Working with normal distributions, how large can noise be before data becomes inaccurate?

Question

I'm measuring a characteristic of a device that has a normal distribution ($0$ mean and std dev of $\sigma_M$).

There is, however, noise in the measurement process, which also has a normal distribution ($0$ mean and std dev of $\sigma_N$). I can measure this noise independently.

I can estimate the device's true characteristic (without noise) as $\sigma_D = \sqrt{\sigma_M^2 - \sigma_N^2}$. To be compliant with a specific spec, $\sigma_D$ must be less than $L$.

If the noise is small compared to the measured value, I have high confidence in my data. But my confidence drops as the noise approaches the measured value. In the extreme case, if $\sigma_M = \sigma_N$, my estimation returns $\sigma_D = 0$, indicating that I've reached the noise floor of my equipment (I think that's the correct interpretation, but let me know if not).

My question is, how close can $\sigma_N$ be to $\sigma_M$ such that $\sigma_D$ is still "accurate"?

I don't want to report a value of $\sigma_D$ that contains too much error. Rather, I'd like to report some lower bound for $\sigma_D$ once $\sigma_N$ becomes too close to $\sigma_M$. Any light you can shed to help me define that lower bound would be much appreciated.

UPDATE 1

To clarify, I measure $(1)$ the device with noise and, separately at a later time, $(2)$ the noise (without the device).
The distribution of noise measured directly (without the device) can be assumed to also exist when the device is measured with noise, and that it is the ONLY noise present when the device is measured with noise.

UPDATE 2

Is the following statistically meaningful as a condition where $\sigma_D$ is inaccurate: $$ \sigma_M - \sigma_N < \dfrac{1.96}{\sqrt{n}}(\sigma_M + \sigma_N) \;, $$ where $n$ is the number of samples used to compute the sigmas?

> _Recorded data_:

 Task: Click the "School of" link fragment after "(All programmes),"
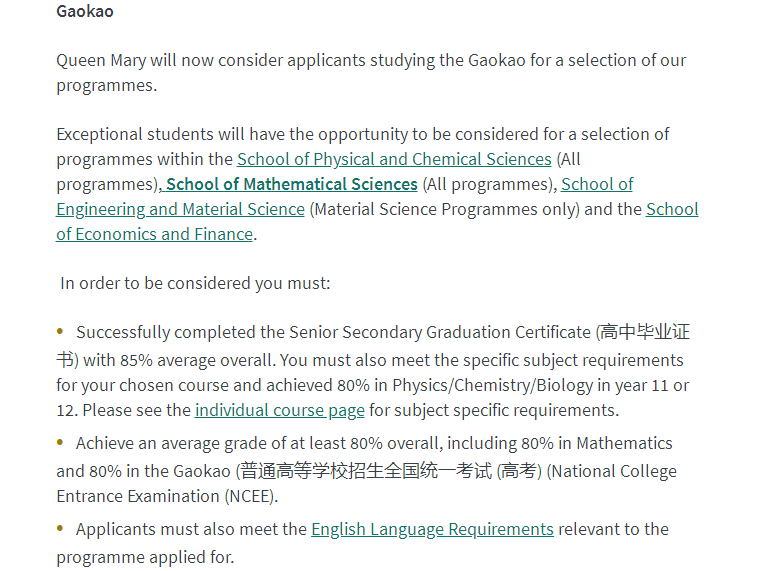[x=597, y=184]
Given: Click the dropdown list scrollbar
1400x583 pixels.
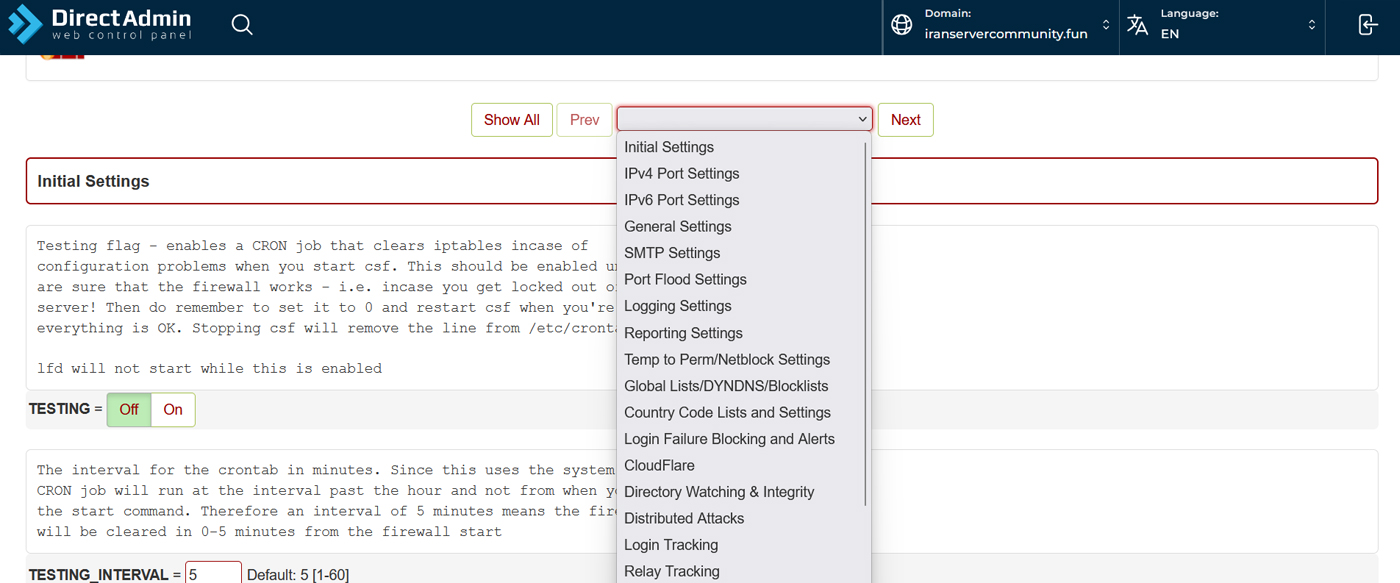Looking at the screenshot, I should coord(865,320).
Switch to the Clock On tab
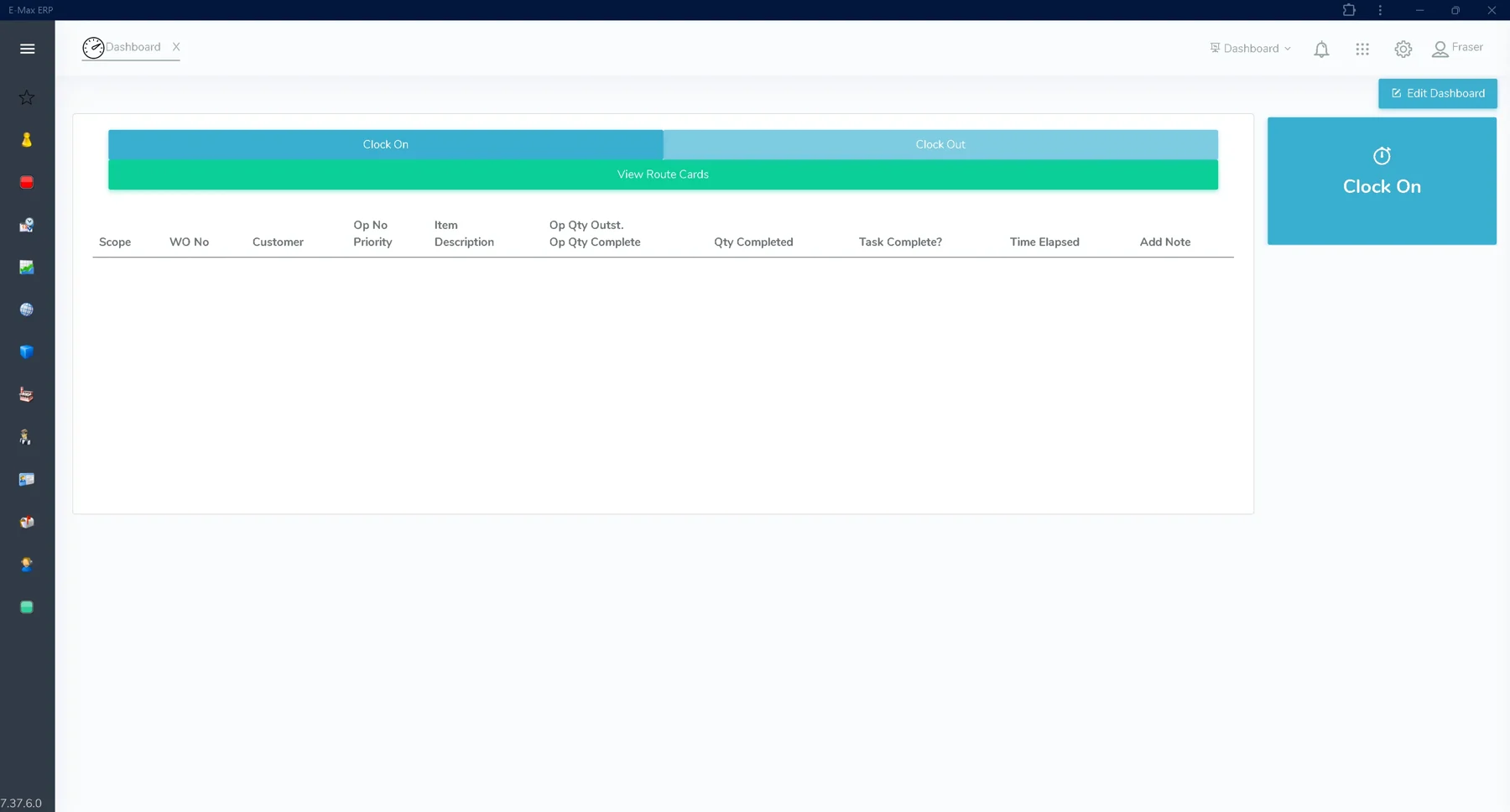The image size is (1510, 812). (386, 144)
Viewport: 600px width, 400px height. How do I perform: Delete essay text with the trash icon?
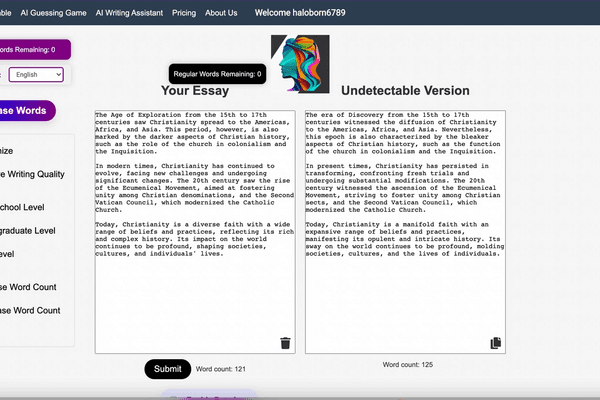285,343
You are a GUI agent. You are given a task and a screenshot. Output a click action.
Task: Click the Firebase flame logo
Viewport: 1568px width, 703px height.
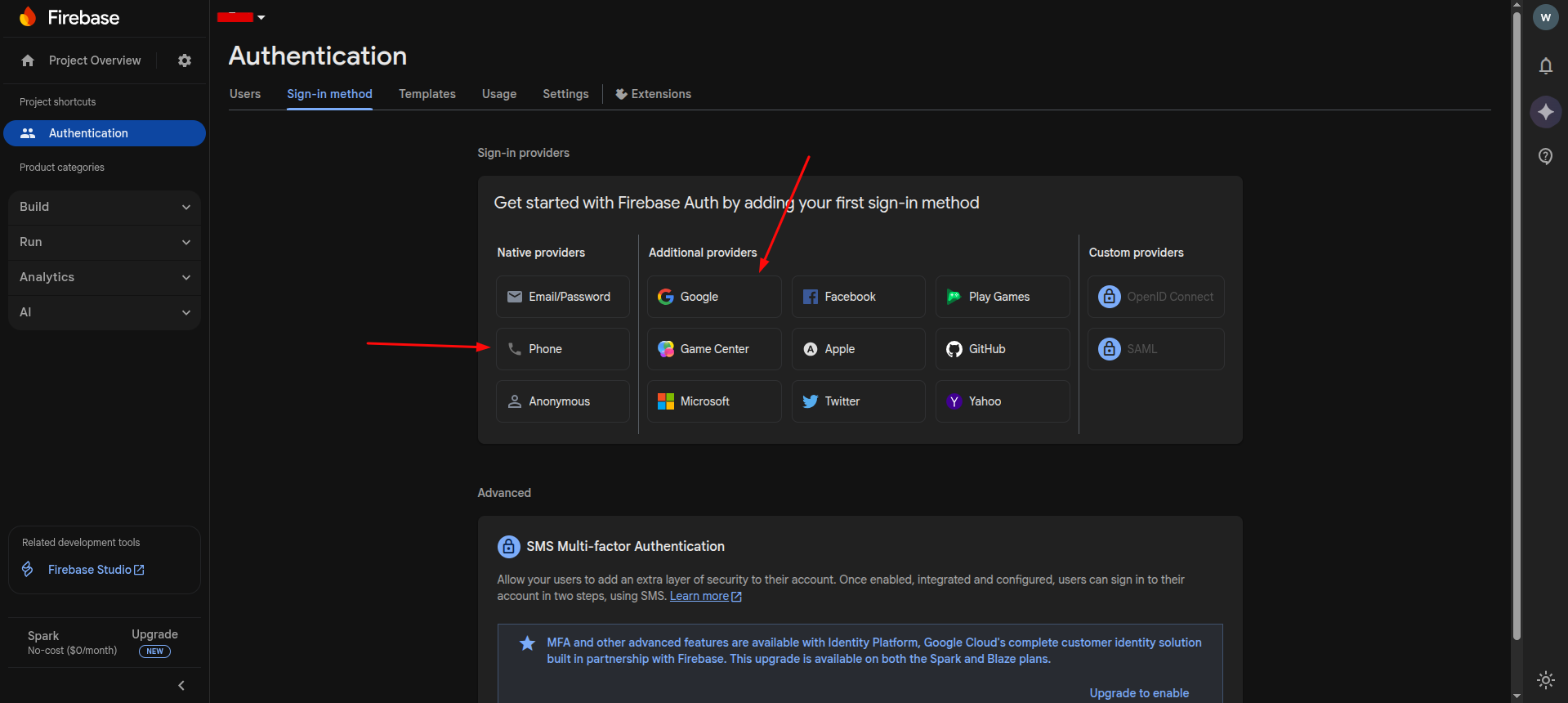click(28, 17)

> _Your instructions_: Restate the paragraph in the measurement-noise thread that begins "If the noise is small compared to the measured value" as a short bulleted list, keeping its main facts. The entries above aren't needed for this.

> _Completed exercise_:
- Noise small relative to the measured value: high confidence in the data.
- Confidence drops as the noise approaches the measured value.
- Extreme case, $\sigma_M = \sigma_N$: the estimate gives $\sigma_D = 0$, taken to mean the equipment's noise floor has been reached. The writer isn't certain this interpretation is correct.